Data section: Begin
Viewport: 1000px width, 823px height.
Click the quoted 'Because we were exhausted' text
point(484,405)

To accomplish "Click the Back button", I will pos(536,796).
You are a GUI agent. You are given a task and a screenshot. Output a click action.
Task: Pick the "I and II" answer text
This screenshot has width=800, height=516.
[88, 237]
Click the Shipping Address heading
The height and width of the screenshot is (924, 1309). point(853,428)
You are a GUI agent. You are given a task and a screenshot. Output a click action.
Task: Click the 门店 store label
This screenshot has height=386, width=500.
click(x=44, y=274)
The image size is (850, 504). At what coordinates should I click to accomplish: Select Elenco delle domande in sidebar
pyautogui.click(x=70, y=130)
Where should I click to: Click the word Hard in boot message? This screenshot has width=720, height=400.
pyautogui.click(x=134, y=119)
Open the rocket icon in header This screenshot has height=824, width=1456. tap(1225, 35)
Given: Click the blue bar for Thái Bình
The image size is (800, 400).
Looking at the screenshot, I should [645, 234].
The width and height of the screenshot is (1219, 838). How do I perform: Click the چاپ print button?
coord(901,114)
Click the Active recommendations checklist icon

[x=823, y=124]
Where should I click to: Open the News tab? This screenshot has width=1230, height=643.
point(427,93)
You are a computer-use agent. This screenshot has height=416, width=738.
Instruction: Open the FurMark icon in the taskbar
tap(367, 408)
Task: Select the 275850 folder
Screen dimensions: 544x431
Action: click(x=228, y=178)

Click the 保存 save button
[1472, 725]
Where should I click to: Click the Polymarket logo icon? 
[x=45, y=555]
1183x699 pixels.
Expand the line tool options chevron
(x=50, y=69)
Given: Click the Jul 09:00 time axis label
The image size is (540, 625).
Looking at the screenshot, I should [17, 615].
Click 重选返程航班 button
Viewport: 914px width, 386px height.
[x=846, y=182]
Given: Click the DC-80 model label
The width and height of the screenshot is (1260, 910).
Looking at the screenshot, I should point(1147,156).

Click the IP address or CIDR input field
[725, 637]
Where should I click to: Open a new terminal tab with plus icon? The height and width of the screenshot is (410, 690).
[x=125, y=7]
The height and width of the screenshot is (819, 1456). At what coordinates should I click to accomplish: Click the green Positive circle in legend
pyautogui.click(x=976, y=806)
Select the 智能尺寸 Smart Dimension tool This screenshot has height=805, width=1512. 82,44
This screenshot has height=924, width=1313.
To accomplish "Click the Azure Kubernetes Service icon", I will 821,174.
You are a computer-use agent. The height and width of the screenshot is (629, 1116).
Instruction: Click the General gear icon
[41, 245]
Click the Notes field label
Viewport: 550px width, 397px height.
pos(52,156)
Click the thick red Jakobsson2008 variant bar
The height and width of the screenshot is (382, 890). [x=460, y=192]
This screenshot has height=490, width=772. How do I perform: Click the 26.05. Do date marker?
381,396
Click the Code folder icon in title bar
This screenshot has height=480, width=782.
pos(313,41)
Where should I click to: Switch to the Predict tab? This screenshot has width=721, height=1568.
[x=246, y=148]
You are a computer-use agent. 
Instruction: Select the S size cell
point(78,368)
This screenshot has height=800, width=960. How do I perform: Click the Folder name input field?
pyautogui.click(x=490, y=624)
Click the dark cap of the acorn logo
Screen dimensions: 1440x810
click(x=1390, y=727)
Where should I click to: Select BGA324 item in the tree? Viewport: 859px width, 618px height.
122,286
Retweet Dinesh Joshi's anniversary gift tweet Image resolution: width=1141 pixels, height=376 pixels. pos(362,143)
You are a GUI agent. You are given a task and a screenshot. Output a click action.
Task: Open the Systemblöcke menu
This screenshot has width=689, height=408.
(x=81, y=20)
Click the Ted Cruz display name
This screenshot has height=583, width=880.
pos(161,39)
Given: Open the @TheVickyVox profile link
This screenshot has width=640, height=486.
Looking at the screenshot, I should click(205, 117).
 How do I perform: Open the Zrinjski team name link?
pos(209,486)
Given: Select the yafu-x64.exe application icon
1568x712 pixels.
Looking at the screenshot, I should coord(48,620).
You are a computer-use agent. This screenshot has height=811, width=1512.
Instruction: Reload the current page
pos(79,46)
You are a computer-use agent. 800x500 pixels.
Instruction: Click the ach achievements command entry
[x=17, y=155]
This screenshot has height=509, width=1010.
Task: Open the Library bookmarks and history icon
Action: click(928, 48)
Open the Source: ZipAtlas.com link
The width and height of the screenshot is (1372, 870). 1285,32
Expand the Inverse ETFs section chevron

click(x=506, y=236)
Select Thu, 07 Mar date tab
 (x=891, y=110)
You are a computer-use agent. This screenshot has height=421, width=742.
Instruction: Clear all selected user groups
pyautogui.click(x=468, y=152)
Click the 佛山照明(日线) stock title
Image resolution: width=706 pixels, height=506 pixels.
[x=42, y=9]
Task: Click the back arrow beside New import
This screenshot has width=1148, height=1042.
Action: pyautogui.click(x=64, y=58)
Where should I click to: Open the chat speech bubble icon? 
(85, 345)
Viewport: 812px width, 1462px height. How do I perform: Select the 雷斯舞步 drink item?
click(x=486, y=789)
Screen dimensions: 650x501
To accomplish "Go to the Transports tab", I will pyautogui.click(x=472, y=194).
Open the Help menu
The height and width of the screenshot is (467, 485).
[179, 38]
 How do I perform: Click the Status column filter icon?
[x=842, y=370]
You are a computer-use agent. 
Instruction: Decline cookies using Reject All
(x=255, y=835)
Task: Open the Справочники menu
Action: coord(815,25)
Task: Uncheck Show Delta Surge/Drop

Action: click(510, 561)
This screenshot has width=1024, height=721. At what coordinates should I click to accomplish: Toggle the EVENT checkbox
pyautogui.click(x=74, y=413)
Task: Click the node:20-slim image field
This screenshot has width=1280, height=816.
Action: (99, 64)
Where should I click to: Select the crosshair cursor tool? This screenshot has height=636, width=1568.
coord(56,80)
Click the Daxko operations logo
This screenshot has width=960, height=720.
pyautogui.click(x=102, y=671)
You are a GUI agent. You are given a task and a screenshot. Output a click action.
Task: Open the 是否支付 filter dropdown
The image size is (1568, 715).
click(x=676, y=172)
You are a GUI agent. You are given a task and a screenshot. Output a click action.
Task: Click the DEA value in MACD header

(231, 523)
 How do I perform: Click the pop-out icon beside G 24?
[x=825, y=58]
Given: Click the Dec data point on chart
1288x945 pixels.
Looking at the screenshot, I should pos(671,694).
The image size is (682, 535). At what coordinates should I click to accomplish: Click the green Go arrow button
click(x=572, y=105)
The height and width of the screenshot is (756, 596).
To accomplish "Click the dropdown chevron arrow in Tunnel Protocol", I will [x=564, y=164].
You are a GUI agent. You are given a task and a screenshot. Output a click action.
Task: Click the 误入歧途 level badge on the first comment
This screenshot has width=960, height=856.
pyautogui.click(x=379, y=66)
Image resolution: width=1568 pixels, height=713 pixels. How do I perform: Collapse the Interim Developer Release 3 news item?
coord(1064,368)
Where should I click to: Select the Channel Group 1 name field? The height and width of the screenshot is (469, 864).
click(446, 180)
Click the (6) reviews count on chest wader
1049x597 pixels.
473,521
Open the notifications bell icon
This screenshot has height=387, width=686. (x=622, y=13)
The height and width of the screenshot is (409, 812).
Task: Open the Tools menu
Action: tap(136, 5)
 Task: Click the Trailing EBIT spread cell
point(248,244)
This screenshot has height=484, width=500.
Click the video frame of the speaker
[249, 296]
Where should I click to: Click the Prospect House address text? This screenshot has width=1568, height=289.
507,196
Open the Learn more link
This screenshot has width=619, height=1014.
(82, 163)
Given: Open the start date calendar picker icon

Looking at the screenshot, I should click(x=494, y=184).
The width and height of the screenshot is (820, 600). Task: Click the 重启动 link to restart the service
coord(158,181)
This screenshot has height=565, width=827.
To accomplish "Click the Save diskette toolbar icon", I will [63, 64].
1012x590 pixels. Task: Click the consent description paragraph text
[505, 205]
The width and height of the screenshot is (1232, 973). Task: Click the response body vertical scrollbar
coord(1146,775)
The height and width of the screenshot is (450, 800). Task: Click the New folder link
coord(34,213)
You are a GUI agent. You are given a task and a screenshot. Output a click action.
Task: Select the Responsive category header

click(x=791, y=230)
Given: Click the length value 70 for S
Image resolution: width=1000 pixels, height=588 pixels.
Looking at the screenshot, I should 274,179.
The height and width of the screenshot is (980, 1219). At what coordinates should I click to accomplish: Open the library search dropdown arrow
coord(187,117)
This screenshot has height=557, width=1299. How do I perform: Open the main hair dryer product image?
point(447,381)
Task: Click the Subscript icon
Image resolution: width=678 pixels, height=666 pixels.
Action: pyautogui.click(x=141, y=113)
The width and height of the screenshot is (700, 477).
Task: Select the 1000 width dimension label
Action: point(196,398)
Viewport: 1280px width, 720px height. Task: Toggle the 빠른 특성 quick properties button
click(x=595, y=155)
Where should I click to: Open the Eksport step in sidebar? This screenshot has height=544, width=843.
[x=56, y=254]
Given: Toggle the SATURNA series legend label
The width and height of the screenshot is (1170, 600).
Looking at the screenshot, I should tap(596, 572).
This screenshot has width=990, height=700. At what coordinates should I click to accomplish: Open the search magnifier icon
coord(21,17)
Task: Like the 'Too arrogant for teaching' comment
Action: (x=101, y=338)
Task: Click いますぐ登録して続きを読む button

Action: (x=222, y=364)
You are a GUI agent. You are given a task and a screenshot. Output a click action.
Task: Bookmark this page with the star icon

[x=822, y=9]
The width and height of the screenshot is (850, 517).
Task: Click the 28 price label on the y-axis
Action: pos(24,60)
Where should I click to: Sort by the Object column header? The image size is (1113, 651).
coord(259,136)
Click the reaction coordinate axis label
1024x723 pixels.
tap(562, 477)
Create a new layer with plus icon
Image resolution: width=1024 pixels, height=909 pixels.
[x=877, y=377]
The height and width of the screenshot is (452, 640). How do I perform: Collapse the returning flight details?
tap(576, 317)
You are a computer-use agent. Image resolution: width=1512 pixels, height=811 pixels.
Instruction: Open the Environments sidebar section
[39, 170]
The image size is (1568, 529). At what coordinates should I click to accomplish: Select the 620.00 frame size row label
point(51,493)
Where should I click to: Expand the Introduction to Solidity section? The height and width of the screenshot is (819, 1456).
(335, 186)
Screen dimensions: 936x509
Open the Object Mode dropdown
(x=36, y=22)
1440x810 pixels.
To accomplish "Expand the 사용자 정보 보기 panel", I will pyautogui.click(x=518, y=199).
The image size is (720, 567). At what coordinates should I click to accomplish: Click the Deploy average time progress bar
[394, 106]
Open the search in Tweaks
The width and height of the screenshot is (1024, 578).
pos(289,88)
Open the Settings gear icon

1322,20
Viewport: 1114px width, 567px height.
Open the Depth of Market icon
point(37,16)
Data section: End
Beginning with the first line above, could you copy every line exactly, up to and including the one with "Click 重选返程航班 button"?

Viewport: 1000px width, 823px height.
Click the quoted 'Because we were exhausted' text
point(484,405)

To accomplish "Click the Back button", I will pos(536,796).
You are a GUI agent. You are given a task and a screenshot. Output a click action.
Task: Pick the "I and II" answer text
This screenshot has width=800, height=516.
[88, 237]
Click the Shipping Address heading
The height and width of the screenshot is (924, 1309). point(853,428)
You are a GUI agent. You are given a task and a screenshot. Output a click action.
Task: Click the 门店 store label
This screenshot has height=386, width=500.
click(x=44, y=274)
The image size is (850, 504). At what coordinates should I click to accomplish: Select Elenco delle domande in sidebar
pyautogui.click(x=70, y=130)
Where should I click to: Click the word Hard in boot message? This screenshot has width=720, height=400.
pyautogui.click(x=134, y=119)
Open the rocket icon in header This screenshot has height=824, width=1456. tap(1225, 35)
Given: Click the blue bar for Thái Bình
The image size is (800, 400).
Looking at the screenshot, I should [645, 234].
The width and height of the screenshot is (1219, 838). How do I perform: Click the چاپ print button?
coord(901,114)
Click the Active recommendations checklist icon

[x=823, y=124]
Where should I click to: Open the News tab? This screenshot has width=1230, height=643.
point(427,93)
You are a computer-use agent. This screenshot has height=416, width=738.
Instruction: Open the FurMark icon in the taskbar
tap(367, 408)
Task: Select the 275850 folder
Screen dimensions: 544x431
Action: click(x=228, y=178)

Click the 保存 save button
[1472, 725]
Where should I click to: Click the Polymarket logo icon? 
[x=45, y=555]
1183x699 pixels.
Expand the line tool options chevron
(x=50, y=69)
Given: Click the Jul 09:00 time axis label
The image size is (540, 625).
Looking at the screenshot, I should [17, 615].
Click 重选返程航班 button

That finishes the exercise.